The Pauli principle in the Monte Carlo Method for charge transport in graphene

Dr Marco Coco (Università Politecnica delle Marche)

Thursday 2nd December, 2021 14:00-15:00 Room 110/Zoom (ID: 937 6772 3490)

Abstract

The Monte Carlo method has become a standard tool for the study of transport problems in electronic devices [1], together with the semiclassical Ensemble Monte Carlo method (EMC) [2]. When the Pauli principle is no longer negligible, however, the EMC suffers from some drawbacks regarding the correct reconstruction of the carrier distribution. Many attempts were made over the years to overcome this problem until a new Monte Carlo scheme which takes into account the Pauli principle correctly was developed (see [3] and references therein). Almost all of these works were based on some convenient approximations in the description of the distribution function or of the scattering terms, with no attention on the free-flight step. Earlier on [4], a novel procedure was developed for silicon, which added the Pauli principle also at the end of the free flight, and which could be used when the degeneracy effects are predominant. In [5] we address the question of the correctness of representing the free flight in a quantum perspective, with the application of the Pauli principle, or if it is more appropriate to represent it in a semiclassical way with the Liouville operator. We carry out this study by performing a numerical comparison of the various approaches by looking at the effects on the electron distribution function and on the mean values of energy and velocity in the case of a suspended monolayer graphene. This problem is fundamental in the study of new materials, as graphene, where degeneracy effects are important.

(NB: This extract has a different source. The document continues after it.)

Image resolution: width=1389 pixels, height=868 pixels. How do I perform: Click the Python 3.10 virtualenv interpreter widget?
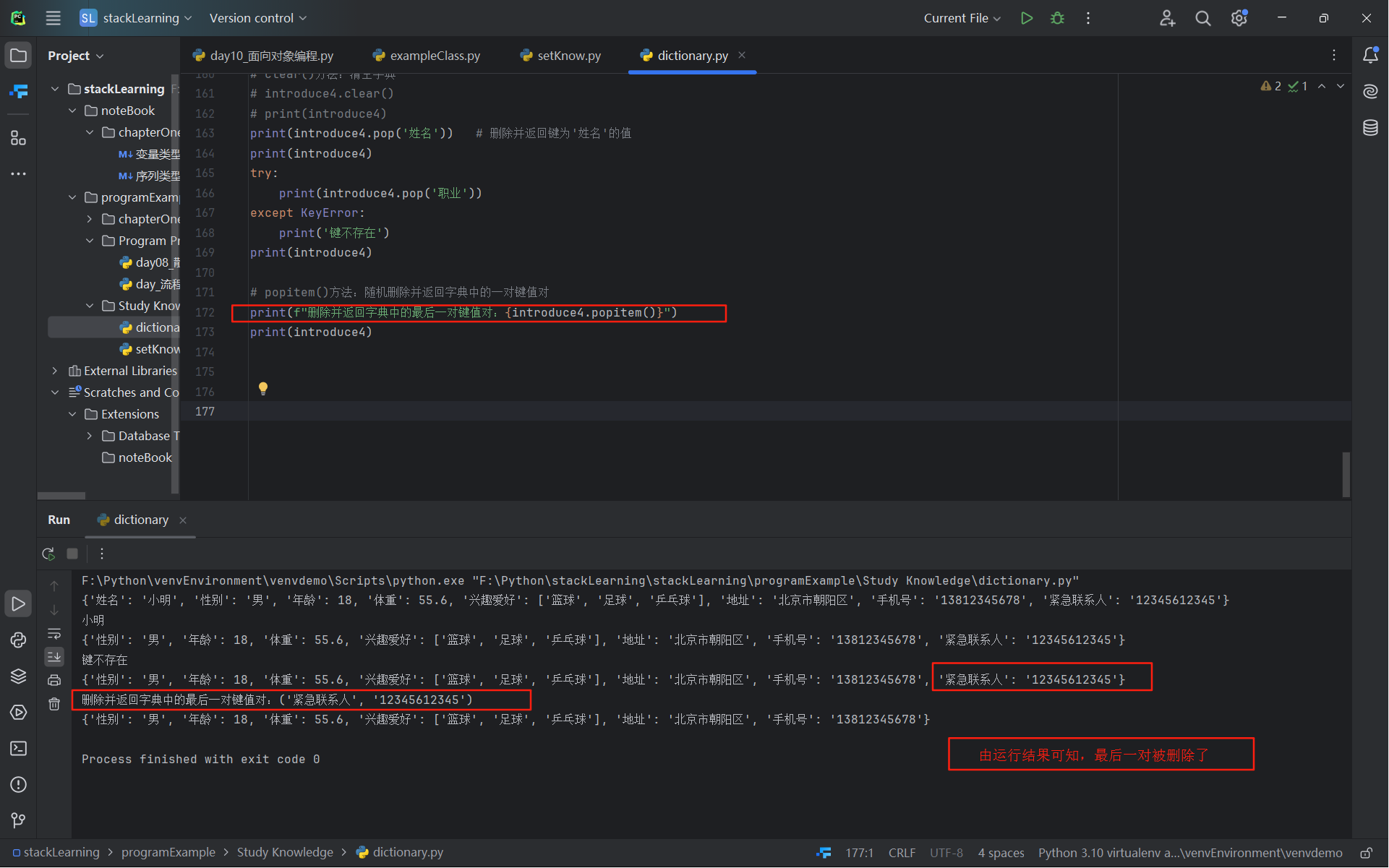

Acknowledgments: M.C. is grateful for the support of Polytechnic University of Marche, Department of Industrial Engineering and Mathematical Sciences, and of GNFM-INdAM.

References:
[1] C. Jacoboni, L. Reggiani, The Monte Carlo method for the solution of charge transport in semiconductors with applications to covalent material, Rev. Mod. Phys., 55, pp. 645-705, 1983.

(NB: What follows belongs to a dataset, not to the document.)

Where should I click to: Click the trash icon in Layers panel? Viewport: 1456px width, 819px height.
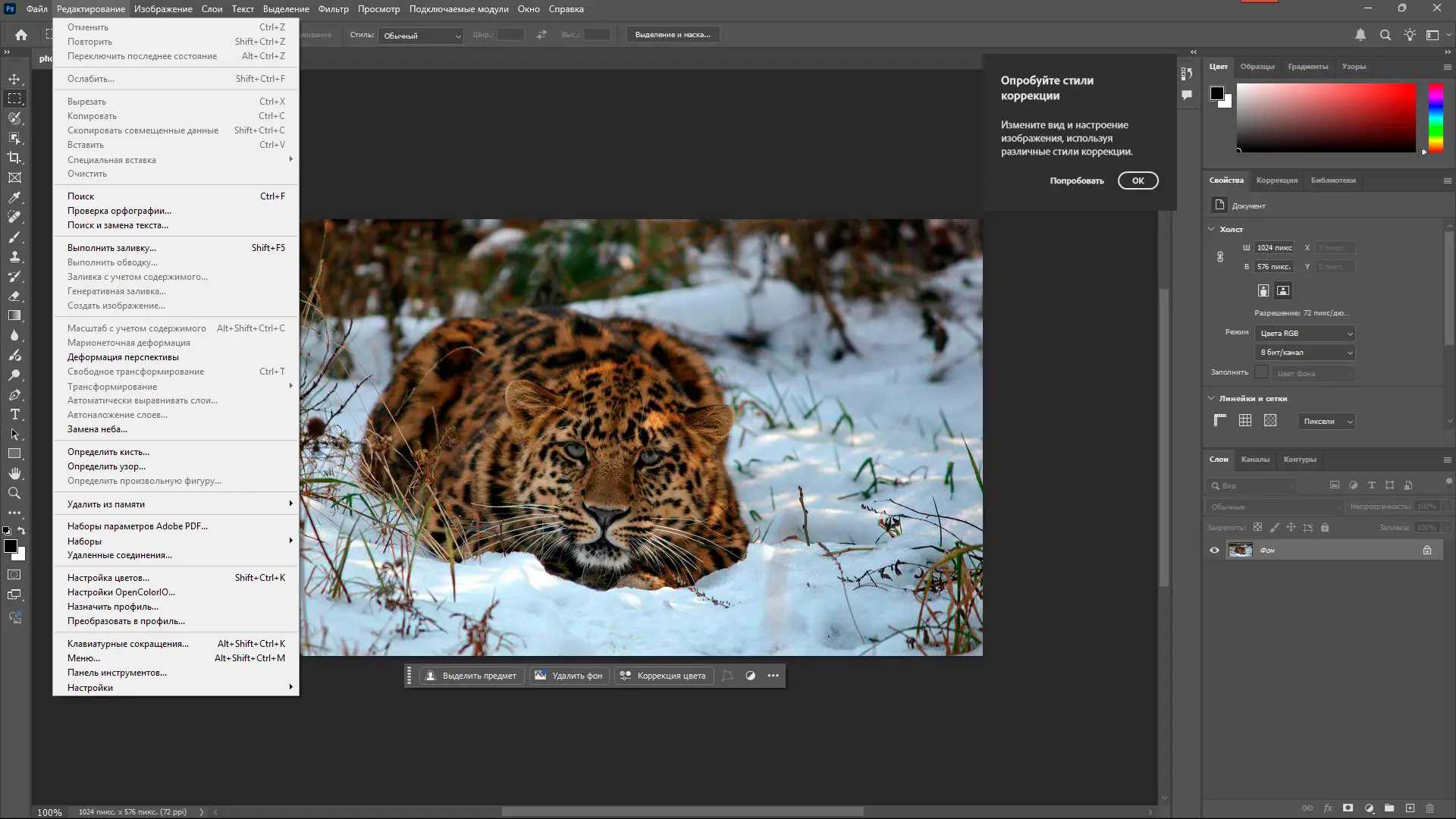pyautogui.click(x=1430, y=808)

[2] P. Lugli, D. K. Ferry, Degeneracy in the ensemble Monte Carlo method for high-field transport in semiconductors, IEEE Transactions on Electron Devices, 32, no. 11, pp. 2431-2437, 1985.

[3] V. Romano, A. Majorana, and M. Coco, DSMC method consistent with the Pauli exclusion principle and comparison with deterministic solutions for charge transport in graphene. J. Comput. Phys., 302, pp. 267–284, 2015.

[4] P. Tadyszak, F. Danneville, A. Cappy, L. Reggiani, L. Varani, and L. Rota, Monte Carlo calculations of hot-carrier noise under degenerate conditions, Applied Physics Letters 69, 1450, 1996.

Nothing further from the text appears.